:: Data section

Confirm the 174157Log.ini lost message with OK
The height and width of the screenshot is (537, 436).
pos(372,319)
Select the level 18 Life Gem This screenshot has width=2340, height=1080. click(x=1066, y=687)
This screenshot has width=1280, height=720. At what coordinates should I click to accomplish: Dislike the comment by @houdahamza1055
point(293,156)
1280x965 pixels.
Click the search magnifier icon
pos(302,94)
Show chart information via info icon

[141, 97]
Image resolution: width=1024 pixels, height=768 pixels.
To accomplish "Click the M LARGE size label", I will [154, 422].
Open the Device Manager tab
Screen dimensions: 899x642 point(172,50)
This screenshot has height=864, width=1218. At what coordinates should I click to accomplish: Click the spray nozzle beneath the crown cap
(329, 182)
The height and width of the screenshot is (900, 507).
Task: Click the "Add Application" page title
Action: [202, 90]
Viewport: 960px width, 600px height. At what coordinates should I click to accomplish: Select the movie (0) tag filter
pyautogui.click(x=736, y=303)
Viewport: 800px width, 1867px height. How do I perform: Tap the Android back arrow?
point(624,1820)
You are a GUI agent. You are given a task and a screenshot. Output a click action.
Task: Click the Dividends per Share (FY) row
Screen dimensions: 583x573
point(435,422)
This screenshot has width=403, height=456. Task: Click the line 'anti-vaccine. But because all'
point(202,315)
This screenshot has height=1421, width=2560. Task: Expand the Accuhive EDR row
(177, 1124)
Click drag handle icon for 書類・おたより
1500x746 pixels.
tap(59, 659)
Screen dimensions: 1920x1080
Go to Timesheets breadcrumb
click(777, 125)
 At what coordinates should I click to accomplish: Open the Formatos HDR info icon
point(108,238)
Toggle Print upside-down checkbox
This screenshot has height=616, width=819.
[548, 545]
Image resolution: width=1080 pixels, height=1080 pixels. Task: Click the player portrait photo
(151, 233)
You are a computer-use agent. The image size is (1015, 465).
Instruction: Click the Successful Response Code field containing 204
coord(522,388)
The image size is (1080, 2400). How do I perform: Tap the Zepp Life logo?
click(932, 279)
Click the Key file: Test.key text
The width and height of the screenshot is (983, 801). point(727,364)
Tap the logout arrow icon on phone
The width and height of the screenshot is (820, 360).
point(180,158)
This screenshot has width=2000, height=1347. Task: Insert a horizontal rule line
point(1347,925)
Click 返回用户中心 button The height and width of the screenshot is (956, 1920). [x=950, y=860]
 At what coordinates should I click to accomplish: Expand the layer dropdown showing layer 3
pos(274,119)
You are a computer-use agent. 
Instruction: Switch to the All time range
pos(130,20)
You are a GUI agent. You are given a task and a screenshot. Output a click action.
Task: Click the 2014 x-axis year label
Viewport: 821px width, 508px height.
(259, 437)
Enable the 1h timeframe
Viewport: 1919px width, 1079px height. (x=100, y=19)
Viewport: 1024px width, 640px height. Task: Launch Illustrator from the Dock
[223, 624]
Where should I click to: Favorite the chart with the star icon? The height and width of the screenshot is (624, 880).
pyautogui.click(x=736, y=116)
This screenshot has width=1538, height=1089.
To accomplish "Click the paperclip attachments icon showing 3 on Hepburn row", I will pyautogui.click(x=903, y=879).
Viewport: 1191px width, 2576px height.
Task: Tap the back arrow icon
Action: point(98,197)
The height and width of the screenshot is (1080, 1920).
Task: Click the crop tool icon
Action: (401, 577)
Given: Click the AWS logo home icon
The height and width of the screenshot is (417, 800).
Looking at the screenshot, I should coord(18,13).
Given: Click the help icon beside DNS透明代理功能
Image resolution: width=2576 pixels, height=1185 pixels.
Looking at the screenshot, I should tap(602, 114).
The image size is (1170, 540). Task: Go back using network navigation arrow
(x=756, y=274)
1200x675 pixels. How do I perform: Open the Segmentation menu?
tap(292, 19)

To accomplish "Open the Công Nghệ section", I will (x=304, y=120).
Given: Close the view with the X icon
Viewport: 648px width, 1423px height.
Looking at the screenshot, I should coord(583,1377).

::::

▶ [Task goal]:
Please rewrite the items, beginning at the line that has "Click drag handle icon for 書類・おたより" and stopping after the line that has "click(777, 125)", and change "Timesheets" to "Expenses" while leaving everything else as it is.

▶ [Solution for this task]:
Click drag handle icon for 書類・おたより
1500x746 pixels.
tap(59, 659)
Screen dimensions: 1920x1080
Go to Expenses breadcrumb
click(777, 125)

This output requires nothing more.